Na concepção instrucionista ou transmissiva, o aluno é levado a memorização dos conteúdos, o professor é o detentor do conhecimento e não há uma troca de saberes e experiências entre professor e aluno. Infelizmente ainda hoje a educação acontece dessa forma em muitas escolas. O ensino é preparado, organizado somente pelo professor, não há participação do aluno na construção dos saberes, escolha dos materiais e metodologias a serem utilizadas para o desenvolvimento das aulas.
Na concepção vivencial ou espontaneista o aluno passa a ser sujeito da aprendizagem, com direitos, deveres e responsabilidades. Participa das ações que levarão ao processo de construção do conhecimento, agora não mais algo definido pronto e acabado. O estudante nesse modelo de concepção passa a refletir sobre um determinado assunto orientado pelo professor que sempre deverá ser o mediador aquele que dá o suporte para que o estudante possa construir seus conhecimentos com significados.
Sabemos que a aprendizagem ocorre dentro e fora da escola, de forma sistemática como no caso da família, da escola, da igreja, como de maneira assistemática, no caso da ação do ambiente sobre o indivíduo.
Ao longo dos tempos, verificamos que em determinadas épocas a educação era privilégio das elites. Com a industrialização a sociedade passou a exigir que a educação cumprisse uma função técnica e fosse oferecida à classe popular visando à preparação da mão –de- obra especializada.
Com o avanço do capitalismo a sociedade entendeu a educação como um investimento que deveria dar um retorno o mais rápido possível, ao próprio sistema. Como fruto dessa interpretação de educação surge duas alternativas: a conservadora que visa à continuidade das estruturas e relações; a libertadora, transformadora, revolucionária, que visa às mudanças das estruturas e relações sociais. Em outra denominação teríamos a conservadora e a progressista.
A reflexão que fazemos hoje é que não temos mais uma concepção conservadora de educação, uma educação autoritária onde o professor é o dono do saber, e graças a Deus as coisas mudaram, mas nos perguntamos até que ponto a educação avançou em termos de qualidade no ensino? Quais as mudanças realmente efetivas que ocorreram na educação?

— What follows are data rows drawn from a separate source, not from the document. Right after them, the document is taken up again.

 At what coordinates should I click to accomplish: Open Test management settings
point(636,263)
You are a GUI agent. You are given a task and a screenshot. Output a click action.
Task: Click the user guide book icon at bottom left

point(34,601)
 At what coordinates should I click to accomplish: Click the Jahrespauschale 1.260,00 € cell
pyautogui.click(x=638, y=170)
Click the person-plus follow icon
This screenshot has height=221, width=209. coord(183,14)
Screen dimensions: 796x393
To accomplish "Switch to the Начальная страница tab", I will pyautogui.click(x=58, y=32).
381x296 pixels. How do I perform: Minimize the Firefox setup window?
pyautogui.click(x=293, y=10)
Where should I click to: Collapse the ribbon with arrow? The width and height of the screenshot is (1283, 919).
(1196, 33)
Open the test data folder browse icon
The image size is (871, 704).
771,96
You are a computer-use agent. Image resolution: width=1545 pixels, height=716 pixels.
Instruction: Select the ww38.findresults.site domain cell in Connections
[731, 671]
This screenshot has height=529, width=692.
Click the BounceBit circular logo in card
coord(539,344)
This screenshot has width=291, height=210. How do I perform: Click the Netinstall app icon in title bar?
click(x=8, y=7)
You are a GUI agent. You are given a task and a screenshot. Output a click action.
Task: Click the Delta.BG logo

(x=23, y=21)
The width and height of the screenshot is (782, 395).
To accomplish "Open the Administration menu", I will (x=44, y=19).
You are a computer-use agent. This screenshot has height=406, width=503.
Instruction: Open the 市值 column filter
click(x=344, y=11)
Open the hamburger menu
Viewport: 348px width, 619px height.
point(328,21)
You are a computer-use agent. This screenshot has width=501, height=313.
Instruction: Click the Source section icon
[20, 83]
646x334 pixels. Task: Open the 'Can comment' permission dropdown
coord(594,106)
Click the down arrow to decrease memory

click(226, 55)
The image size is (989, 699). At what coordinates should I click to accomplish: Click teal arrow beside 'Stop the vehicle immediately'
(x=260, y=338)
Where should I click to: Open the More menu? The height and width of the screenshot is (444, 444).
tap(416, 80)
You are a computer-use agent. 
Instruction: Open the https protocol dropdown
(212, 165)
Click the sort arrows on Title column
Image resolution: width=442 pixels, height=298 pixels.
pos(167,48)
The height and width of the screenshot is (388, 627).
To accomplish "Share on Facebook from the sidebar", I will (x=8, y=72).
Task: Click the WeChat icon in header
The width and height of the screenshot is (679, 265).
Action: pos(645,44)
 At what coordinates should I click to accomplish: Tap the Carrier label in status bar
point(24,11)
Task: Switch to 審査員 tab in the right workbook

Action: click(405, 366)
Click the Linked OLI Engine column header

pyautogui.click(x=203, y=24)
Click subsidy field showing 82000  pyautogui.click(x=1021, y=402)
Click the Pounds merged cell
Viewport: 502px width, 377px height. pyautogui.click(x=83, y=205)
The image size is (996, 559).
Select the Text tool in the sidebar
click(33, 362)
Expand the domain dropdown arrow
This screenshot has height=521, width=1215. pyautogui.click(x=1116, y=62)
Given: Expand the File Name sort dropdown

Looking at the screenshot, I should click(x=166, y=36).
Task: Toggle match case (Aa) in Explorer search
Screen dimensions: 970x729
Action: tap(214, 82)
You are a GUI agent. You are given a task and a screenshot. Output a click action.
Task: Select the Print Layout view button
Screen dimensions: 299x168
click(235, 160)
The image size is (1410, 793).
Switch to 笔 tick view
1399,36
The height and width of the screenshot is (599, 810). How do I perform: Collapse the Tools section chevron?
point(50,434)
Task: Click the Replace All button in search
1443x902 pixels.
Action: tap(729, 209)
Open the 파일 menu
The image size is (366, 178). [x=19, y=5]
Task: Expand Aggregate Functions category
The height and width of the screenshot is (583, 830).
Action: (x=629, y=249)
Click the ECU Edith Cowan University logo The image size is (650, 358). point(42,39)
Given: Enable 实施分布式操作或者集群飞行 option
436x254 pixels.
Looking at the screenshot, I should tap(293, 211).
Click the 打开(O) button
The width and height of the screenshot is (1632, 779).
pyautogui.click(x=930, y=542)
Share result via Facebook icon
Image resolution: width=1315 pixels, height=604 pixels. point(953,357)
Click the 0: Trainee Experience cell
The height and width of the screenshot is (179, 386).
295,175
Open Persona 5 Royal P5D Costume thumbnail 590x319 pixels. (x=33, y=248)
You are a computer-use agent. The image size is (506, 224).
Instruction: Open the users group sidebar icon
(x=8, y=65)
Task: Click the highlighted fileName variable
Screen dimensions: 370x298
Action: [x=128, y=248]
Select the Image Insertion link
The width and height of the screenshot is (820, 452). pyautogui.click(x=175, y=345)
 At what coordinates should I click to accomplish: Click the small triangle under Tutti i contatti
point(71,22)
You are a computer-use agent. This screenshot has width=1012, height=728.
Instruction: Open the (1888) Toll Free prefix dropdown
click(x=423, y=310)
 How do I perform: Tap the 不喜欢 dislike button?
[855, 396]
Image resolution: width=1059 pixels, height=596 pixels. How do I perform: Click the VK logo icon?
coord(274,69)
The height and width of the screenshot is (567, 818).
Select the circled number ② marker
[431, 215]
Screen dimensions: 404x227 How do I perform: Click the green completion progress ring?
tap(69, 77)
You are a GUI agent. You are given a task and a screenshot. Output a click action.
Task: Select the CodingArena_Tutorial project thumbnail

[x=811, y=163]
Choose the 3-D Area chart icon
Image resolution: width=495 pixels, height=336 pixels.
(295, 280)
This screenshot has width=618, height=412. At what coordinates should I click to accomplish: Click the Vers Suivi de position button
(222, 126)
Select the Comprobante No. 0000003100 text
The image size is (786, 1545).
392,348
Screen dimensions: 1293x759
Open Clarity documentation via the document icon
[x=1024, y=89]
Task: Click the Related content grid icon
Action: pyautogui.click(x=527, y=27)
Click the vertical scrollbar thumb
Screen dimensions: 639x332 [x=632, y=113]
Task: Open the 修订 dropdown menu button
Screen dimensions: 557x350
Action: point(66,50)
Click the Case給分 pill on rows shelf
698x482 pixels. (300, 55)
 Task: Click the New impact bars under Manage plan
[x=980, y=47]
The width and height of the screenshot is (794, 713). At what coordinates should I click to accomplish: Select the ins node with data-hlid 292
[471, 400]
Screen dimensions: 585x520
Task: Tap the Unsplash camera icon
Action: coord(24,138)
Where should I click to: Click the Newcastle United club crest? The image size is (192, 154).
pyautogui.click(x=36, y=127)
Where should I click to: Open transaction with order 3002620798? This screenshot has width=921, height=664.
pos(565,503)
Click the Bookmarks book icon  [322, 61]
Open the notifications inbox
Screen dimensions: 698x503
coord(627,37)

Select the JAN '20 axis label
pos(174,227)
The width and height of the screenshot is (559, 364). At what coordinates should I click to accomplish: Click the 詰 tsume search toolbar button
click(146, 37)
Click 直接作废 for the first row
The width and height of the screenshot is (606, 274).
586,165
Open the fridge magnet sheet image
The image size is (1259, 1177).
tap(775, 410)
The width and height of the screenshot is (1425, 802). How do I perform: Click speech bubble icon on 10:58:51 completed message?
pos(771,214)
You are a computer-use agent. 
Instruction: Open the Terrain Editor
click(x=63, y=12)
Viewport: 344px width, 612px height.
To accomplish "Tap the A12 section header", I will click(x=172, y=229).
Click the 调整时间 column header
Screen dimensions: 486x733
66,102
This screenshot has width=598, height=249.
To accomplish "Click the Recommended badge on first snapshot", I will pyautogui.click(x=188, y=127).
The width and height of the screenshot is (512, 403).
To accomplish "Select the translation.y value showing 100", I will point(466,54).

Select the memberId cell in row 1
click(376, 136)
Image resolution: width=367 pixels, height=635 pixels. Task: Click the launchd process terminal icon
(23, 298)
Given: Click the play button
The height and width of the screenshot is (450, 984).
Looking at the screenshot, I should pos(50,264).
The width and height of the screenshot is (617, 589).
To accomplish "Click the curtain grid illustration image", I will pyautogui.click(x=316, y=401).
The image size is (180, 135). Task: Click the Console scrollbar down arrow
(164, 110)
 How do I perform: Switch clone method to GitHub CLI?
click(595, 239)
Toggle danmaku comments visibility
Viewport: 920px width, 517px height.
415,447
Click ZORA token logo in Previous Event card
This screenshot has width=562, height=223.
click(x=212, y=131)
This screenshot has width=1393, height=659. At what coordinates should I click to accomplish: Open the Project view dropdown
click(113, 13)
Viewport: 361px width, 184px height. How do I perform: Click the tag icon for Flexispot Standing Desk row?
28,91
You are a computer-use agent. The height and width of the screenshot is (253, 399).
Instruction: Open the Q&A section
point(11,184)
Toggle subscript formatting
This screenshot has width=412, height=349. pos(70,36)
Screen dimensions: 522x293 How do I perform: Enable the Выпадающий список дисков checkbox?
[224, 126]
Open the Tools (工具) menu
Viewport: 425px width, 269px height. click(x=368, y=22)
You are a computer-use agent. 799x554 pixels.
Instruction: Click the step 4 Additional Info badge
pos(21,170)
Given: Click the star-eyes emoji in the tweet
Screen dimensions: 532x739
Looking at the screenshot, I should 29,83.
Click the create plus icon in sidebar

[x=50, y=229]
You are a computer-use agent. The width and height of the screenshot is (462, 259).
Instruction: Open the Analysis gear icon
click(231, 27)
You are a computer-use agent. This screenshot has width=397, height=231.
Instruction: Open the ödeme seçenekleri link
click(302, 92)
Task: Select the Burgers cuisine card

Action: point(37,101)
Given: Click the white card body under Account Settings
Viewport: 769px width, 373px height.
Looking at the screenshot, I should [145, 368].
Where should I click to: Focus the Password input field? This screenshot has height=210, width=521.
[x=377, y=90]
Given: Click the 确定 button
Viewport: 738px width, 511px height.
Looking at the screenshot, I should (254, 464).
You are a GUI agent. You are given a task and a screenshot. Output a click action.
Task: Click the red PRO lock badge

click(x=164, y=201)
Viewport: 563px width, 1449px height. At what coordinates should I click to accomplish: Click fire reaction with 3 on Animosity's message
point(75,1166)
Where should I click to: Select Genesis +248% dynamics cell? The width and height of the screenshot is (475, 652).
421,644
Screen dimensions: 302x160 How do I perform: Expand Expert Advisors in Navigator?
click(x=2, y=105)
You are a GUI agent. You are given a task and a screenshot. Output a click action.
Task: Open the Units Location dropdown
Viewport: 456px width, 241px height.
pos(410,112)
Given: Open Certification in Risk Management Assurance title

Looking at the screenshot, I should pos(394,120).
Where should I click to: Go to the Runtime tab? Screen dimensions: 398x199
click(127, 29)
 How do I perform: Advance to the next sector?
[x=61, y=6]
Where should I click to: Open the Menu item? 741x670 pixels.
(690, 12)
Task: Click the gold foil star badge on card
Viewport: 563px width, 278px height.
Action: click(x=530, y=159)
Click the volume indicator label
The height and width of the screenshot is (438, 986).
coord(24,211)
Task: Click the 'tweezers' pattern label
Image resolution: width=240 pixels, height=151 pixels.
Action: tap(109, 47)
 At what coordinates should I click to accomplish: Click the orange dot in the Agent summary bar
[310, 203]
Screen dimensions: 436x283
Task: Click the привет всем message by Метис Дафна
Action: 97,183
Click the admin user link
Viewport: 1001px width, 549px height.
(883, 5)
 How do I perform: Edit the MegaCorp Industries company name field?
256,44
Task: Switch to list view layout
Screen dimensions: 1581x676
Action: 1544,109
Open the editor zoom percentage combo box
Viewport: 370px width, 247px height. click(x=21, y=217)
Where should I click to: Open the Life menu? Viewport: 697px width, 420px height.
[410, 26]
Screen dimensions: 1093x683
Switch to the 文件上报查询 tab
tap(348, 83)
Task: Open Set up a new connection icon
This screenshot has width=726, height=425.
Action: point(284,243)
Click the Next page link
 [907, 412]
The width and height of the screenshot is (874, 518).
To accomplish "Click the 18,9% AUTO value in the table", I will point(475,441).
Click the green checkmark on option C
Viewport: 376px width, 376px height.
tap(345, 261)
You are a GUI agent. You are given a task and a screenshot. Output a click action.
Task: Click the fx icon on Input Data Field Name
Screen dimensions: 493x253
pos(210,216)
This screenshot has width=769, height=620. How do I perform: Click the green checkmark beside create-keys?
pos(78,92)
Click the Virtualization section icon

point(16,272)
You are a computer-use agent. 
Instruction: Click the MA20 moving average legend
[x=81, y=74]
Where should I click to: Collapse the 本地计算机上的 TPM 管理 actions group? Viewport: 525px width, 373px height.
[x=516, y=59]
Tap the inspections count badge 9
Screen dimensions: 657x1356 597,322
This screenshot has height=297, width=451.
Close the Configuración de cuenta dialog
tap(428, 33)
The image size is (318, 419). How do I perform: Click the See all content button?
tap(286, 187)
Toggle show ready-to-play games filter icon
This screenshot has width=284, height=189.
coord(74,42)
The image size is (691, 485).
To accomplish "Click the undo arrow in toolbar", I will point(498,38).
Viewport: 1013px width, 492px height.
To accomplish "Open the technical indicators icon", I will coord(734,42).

Como pensar na qualidade da educação se nossos governantes só se preocupam com números de aprovados, um exemplo claro disso é a “promoção automática”, para diminuir a repetência e os alunos concluírem o ensino fundamental, e também os Provões de Ensino Fundamental e Médio, não há uma preocupação com os saberes desses educando e sim com os números, e com isso cada vez mais aumentam os números de analfabetos funcionais. Com o avanço das tecnologias acreditou-se que o problema da educação seria resolvido, todos os problemas pedagógicos seriam solucionados, mas e a capacitação desses profissionais da educação acontece a contento? As escolas estão preparadas para essa era tecnológica? O professor tem segurança para trabalhar, salário digno pra não precisar trabalhar sessenta horas, apoio pedagógico, formação continuada específica na sua área de atuação? Como está a estrutura familiar hoje? Como nossas crianças e jovens vêem os professores hoje? E os pais? E as universidades que tipo de profissionais tem formado?
Realmente precisamos pensar qual o tipo de concepção de educação temos hoje na prática e não nos papéis, pois em termos de documentos a nossa educação está Dez. Precisamos cobrar de nossos governantes, ações efetivas para que ocorra melhoria na qualidade da educação e isso compete a nós educadores e sociedade em geral.